Written request → Reproduce, word for word, the lines of the data below from the line holding "Given: Select the" through the line holding "Looking at the", inclusive. Leave the pictures out.

Dataset content →
^^^^^^^^

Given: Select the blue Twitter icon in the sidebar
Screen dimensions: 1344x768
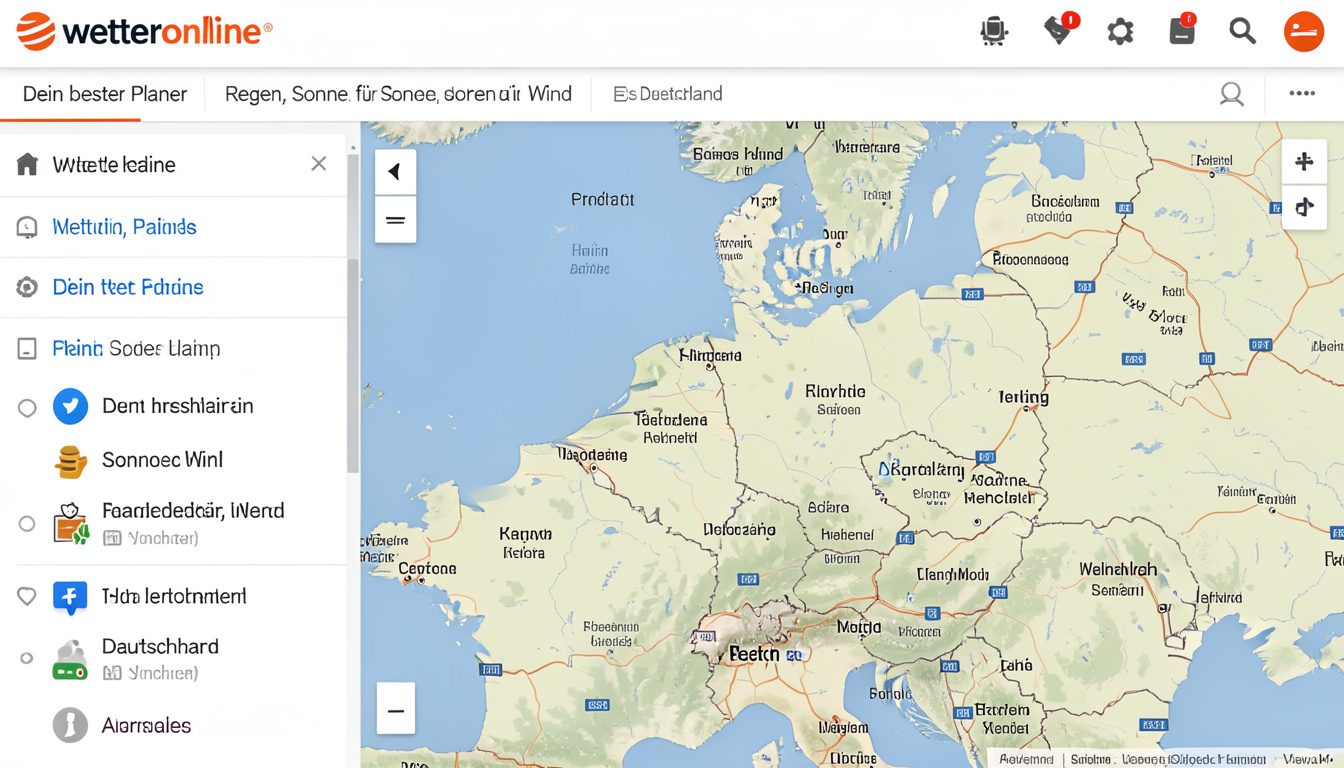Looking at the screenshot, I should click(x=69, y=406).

^^^^^^^^

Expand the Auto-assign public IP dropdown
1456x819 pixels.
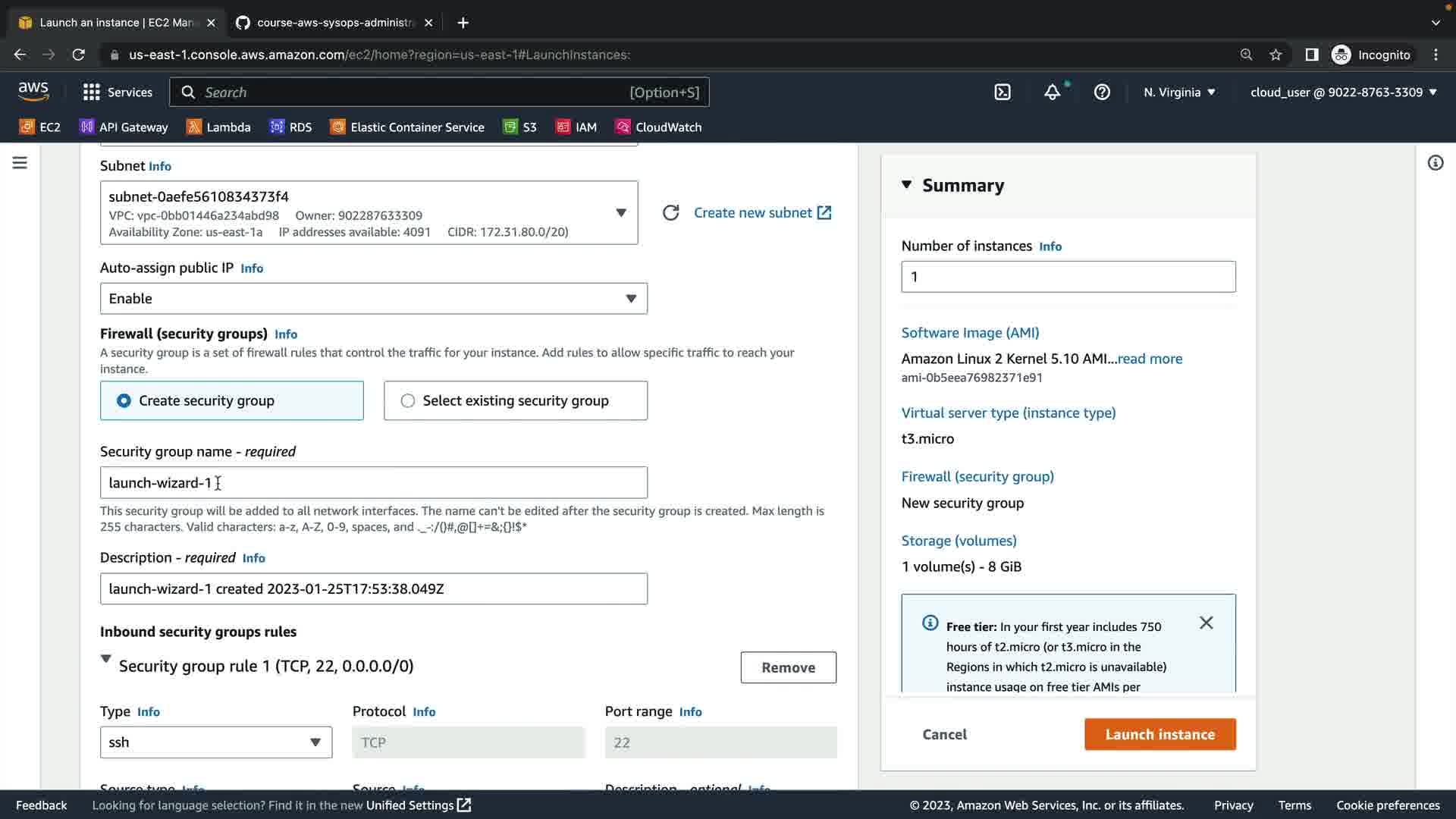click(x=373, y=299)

^^^^^^^^

Written response →
Given: Select the blue Twitter icon in the sidebar
Screen dimensions: 1344x768
Looking at the screenshot, I should click(x=69, y=406).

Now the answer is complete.